There are 100 and 3000 marketed drugs are under research and development

To fight cancer, medical oncology has currently multiple therapeutic arms. Two of them, surgery and radiotherapy, act locally and are mainly used in early stages of the disease and another, chemotherapy acts systemically and is mainly used when the disease is widespread. The treatment used may be different for each cancer depends on many factors including the type of tumor, the location and extent of the disease and the patient's health status. However, more and more they combined treatments between these three methods to fight cancer are used.

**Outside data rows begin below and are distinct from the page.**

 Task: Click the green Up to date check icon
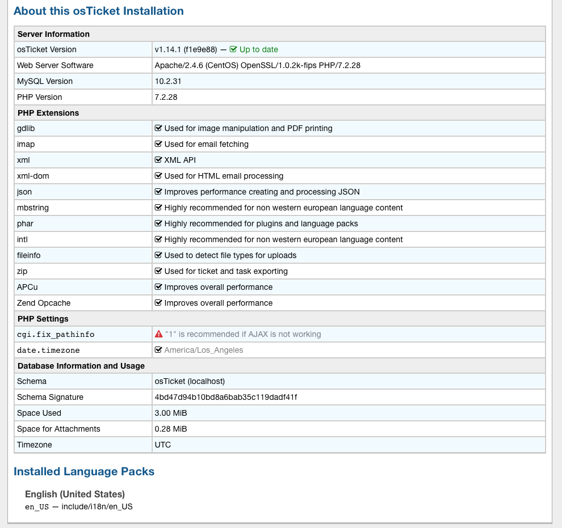click(233, 49)

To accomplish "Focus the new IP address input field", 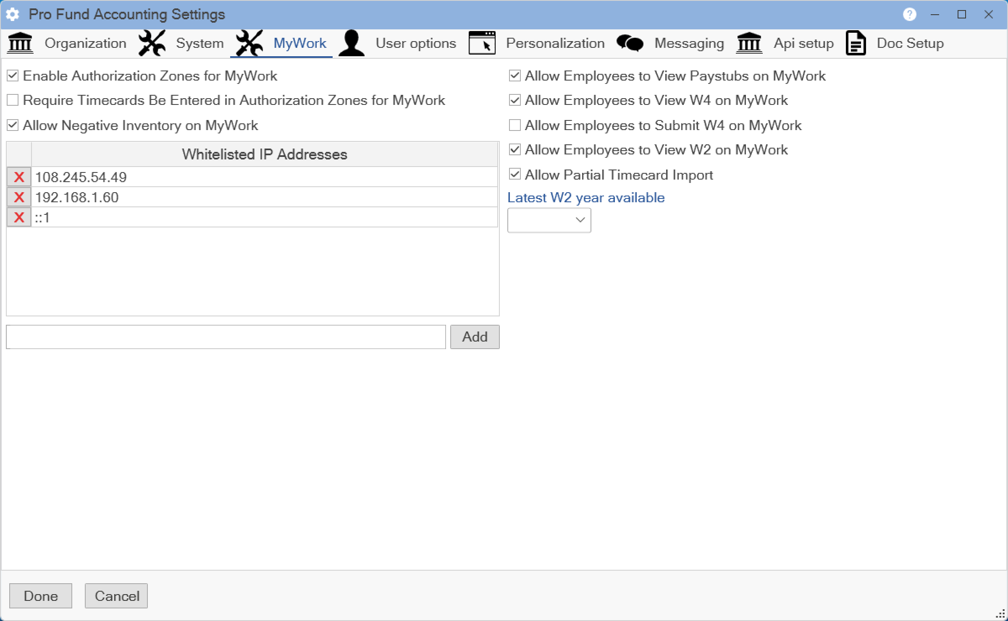I will [226, 337].
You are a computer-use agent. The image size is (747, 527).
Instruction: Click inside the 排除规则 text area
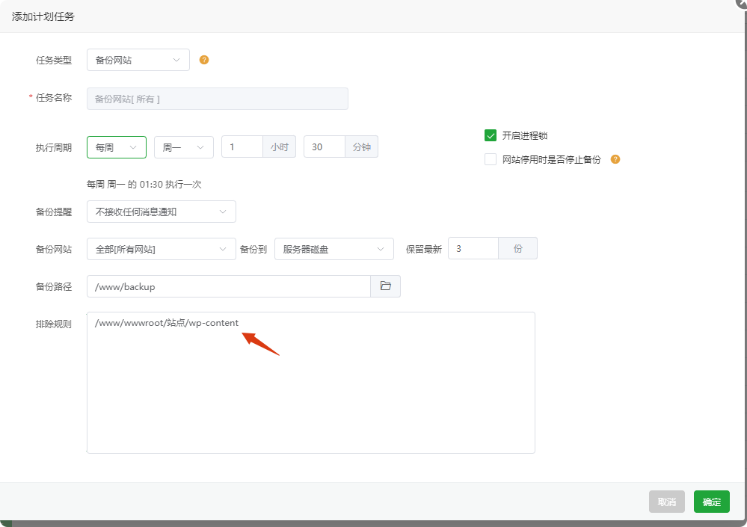(x=310, y=383)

Radiation therapy is the use of radiation to kill cancer by damaging them with high energy rays cells.• Chemotherapy: The term refers to a variety of drugs used to treat cancer. These drugs work by damaging cancer cells prevents their division. However, all drugs used to treat cancer are not cytostatic, and so we have also:• hormonal drugs, since some tumors maintain a dependency on hormones for their growth.• antidiana drugs that work by blocking these molecules needed for the tumor to grow.• Vaccines whose purpose is to stimulate the body's defenses to act against cancer. Currently, over 100 are marketed drugs for treating cancer and the number of drugs that are currently under research and development is about 3,000. Unfortunately, chemotherapy does not only acts on the cancer cell, but also attacks those normal cells that are in the process of cell division, so a number of undesirable side effects that may affect, to varying degrees, to occur all organs. Among them, the most common are nausea and vomiting, alopecia, blood disorders, mucositis, diarrhea, neurological disorders, heart failure, lung or liver, infertility, etc.. Fortunately, these effects do not occur in all cases and are not always serious. In addition, most side effects can be prevented with treatment, they are reversible and usually recover quickly.